* _Supplied records_
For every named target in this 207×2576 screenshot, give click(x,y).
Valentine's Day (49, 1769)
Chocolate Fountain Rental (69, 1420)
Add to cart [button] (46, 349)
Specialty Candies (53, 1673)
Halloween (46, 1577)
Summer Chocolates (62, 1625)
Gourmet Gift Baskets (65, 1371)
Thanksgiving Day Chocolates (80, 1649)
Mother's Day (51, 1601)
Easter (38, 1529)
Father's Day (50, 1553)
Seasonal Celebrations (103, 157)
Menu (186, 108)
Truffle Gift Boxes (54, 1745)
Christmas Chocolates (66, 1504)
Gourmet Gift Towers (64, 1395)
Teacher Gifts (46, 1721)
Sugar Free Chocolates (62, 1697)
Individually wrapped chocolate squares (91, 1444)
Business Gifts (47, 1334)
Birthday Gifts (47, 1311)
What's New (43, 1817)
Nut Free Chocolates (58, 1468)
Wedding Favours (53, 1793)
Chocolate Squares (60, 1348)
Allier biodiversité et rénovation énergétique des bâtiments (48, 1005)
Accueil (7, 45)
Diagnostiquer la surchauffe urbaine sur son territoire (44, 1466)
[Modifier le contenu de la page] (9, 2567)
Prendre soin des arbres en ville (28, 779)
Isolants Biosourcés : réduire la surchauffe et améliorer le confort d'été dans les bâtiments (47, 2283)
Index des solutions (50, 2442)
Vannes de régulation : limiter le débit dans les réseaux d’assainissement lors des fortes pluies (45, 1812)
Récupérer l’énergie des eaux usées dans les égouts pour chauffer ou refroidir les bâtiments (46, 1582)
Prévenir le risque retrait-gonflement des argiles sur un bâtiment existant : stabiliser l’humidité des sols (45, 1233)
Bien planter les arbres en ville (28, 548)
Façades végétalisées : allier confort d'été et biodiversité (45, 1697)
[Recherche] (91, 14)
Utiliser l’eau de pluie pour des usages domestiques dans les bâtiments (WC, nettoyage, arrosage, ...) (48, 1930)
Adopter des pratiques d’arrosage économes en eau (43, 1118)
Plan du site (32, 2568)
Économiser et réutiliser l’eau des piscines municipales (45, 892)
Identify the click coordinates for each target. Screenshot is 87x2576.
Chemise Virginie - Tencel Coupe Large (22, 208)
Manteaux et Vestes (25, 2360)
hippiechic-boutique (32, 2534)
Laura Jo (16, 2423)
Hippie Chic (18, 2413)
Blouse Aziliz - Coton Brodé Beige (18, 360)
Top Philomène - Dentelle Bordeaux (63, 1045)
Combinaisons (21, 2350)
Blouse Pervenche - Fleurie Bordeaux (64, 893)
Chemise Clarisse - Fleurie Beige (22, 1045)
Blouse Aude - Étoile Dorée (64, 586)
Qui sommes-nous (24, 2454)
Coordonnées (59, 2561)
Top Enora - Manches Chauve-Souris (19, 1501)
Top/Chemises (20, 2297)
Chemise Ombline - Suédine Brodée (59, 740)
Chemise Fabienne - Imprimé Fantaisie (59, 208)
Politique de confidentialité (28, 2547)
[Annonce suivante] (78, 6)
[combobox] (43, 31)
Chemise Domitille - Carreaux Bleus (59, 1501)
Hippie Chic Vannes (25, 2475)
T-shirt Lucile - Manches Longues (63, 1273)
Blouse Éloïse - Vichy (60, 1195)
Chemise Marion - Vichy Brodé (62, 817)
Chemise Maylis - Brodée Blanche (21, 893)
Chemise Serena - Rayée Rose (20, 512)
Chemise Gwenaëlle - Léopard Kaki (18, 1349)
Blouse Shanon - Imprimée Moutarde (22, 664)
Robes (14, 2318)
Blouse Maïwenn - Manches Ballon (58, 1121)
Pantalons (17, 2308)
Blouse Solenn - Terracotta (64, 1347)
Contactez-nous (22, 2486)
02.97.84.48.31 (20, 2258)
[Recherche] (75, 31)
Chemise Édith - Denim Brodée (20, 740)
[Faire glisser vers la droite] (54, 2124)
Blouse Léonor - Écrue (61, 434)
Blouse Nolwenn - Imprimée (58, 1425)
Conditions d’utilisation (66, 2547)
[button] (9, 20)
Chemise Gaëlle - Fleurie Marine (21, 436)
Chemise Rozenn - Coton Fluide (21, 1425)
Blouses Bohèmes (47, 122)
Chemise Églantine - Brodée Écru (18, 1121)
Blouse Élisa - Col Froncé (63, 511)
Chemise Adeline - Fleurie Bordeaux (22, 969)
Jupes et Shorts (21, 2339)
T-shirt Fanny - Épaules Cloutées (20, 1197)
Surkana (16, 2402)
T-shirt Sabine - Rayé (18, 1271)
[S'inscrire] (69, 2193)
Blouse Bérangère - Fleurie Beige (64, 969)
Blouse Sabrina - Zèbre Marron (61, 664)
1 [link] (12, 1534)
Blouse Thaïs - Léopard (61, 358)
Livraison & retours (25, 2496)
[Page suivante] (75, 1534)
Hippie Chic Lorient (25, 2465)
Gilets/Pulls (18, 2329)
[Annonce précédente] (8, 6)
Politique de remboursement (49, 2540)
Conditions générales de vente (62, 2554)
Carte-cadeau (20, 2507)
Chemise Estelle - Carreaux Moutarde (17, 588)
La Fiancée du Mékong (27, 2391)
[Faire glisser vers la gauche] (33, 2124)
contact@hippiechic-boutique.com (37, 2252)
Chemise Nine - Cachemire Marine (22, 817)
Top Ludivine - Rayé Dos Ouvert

* _Exercise_
For each line above that includes "Carreaux", make a copy.

* _Exercise result_
Chemise Domitille - Carreaux Bleus (59, 1501)
Chemise Estelle - Carreaux Moutarde (17, 588)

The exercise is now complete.